Our evergreens deserve thought as well, especially if you’re painting along the coast. When drawing and painting these trees, take your time. Notice the branch placement, the whorls, the broken spots from weather. Mix the needle color carefully.

Last week in class, a student was debating the color of the black spruces in the far distance. I suggested he mix them using black. “It is, after all, its name,” I said. That’s not coincidence; that common name comes from the darkness of its foliage in certain situations. 

Black spruce is so widespread in Canada that it ought to be the country’s official plant. We have it in Maine (and in the Adirondacks, Minnesota and Michigan) because we’re an extension of the boreal forest of the Great White North.

Black spruce is a slow-growing, scruffy conifer with a narrow, pointed crown. That scruffiness is exaggerated when it’s growing on the coast, buffeted by weather. But that’s also why black spruces are survivors on lonely promontories; they’re adapted to miserable weather. In fact, that’s the common trait of all our northern evergreen species.

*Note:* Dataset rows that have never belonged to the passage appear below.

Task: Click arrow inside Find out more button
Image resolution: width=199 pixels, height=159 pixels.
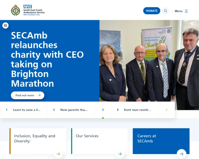Action: click(x=39, y=95)
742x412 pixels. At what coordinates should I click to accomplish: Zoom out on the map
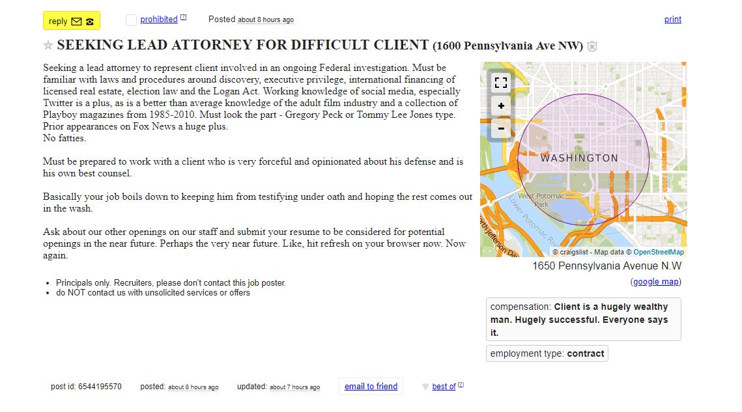(x=501, y=129)
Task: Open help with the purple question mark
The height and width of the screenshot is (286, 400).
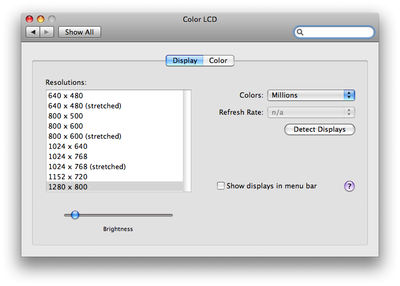Action: point(349,186)
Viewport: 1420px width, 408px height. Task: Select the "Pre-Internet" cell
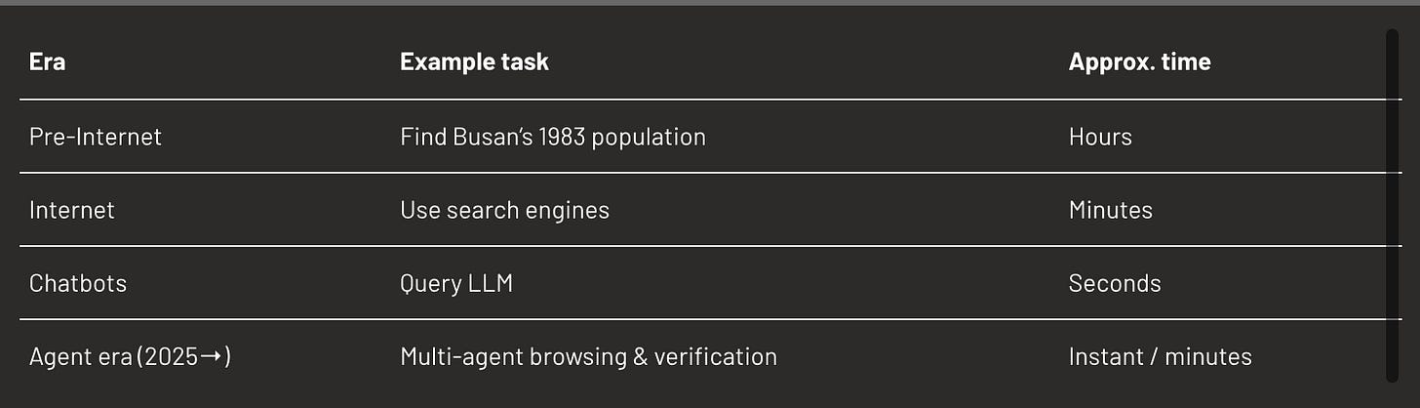pyautogui.click(x=96, y=137)
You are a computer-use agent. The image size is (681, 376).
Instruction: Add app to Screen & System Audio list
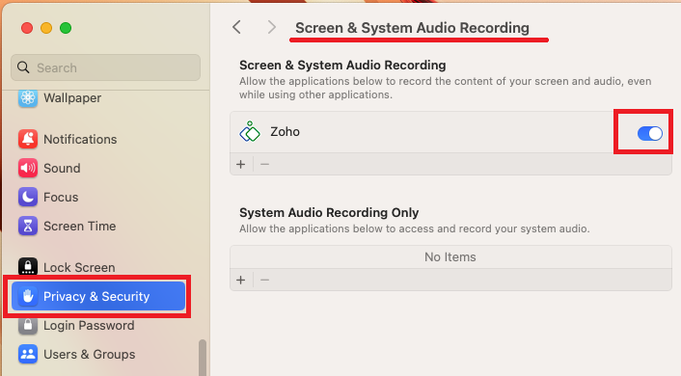point(241,165)
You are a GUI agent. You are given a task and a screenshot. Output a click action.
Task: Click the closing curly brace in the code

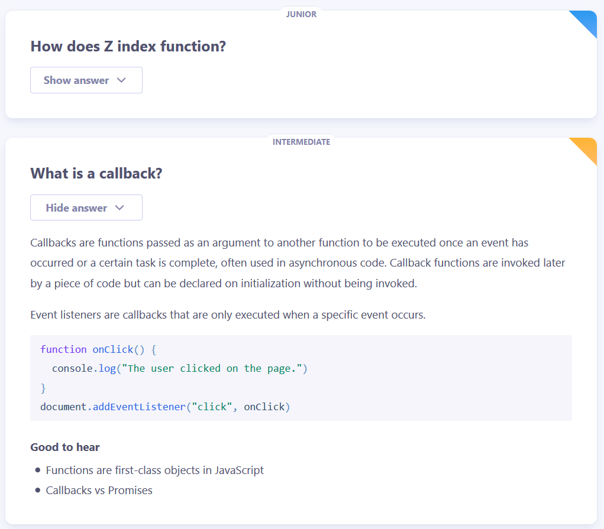[x=43, y=388]
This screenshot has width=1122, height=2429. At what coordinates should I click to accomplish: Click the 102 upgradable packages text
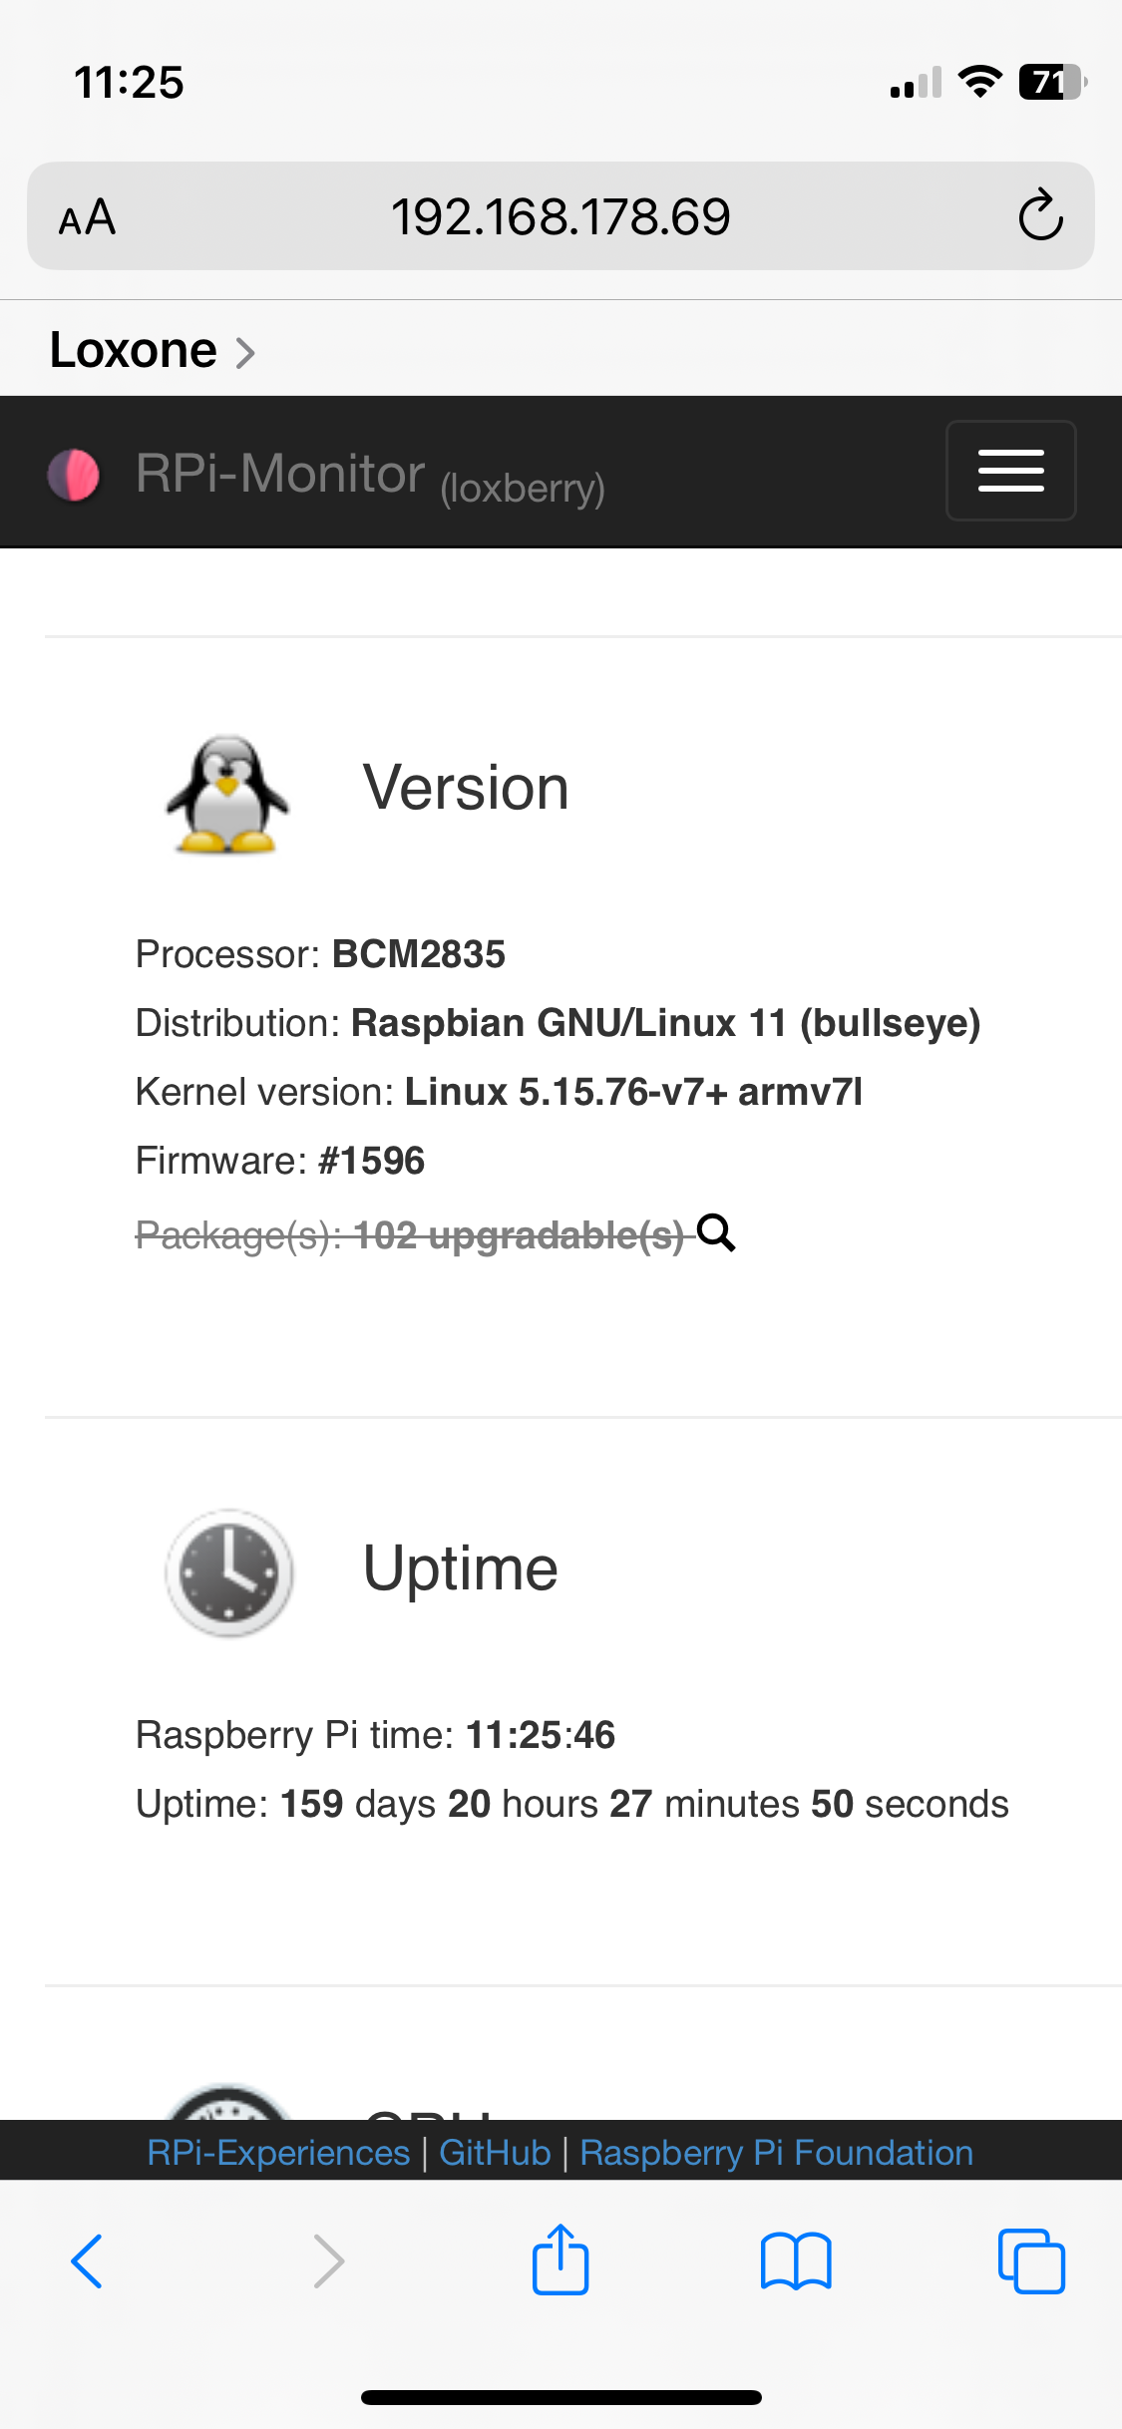coord(519,1235)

(By the way, if you can’t tell the difference between a black and a red spruce, don’t worry. Neither can they. They hybridize here where their ranges meet.)

Eastern White Pine (courtesy of Wikipedia)

Eastern white pine is, of course, the official state tree of Maine. The massive masts on the windjammers you see off shore are most likely white pine, since the tree can reach 135’ tall in the wild. White pine is an important lumber tree and a superstar food host for wildlife, including black bears, rabbits, red squirrels and many birds. While the tree may not like it, its bark is an important food source for beavers, snowshoe hares, porcupines, rabbits and mice. 

White pines are identifiable by their needles, which are clustered in groups of five. They’re so common here that if you see a pine tree with a blueish green cast to the needles, you can just assume it’s a white pine. It’s got a far nicer habit than the black spruce, growing in a pyramidal shape. Of course, as it gets older and ravaged by time, that shape gets broken up. Just as with us humans.

Jack Pine (courtesy of Wikipedia)

I used to think that Jack Pine was a descriptor of a shaggy, wind-swept tree, rather than a species name. It wasn’t until I saw them growing at Schoodic that I realized they were, in fact, a species in their own right. They’re common enough in Canada, and they grow in pockets here in Maine.

Jack pines seem to pick out the worst rocky or sandy soil on which to make their stand. They’re even more scruffy than black spruces, often bent into the wind.

Balsam fir foliage (courtesy of Wikipedia)

The woods here are also home to balsam fir, which are a small-to-medium fir with a strong pine scent. They’re iconic Christmas-tree beauties, with short, flat, glossy needles and a beautiful habit. They’ve got no great commercial value as lumber, but they’ve been awfully handy to humans as a source of medicine. Many creatures eat their foliage and seeds or seek shelter beneath their boughs.

Although evergreens don’t lose their needles in winter, it’s wrong to think that they don’t change color. They have periods of growth where the green is fresh, and times when they’re dormant. They change color, but the changes are subtle.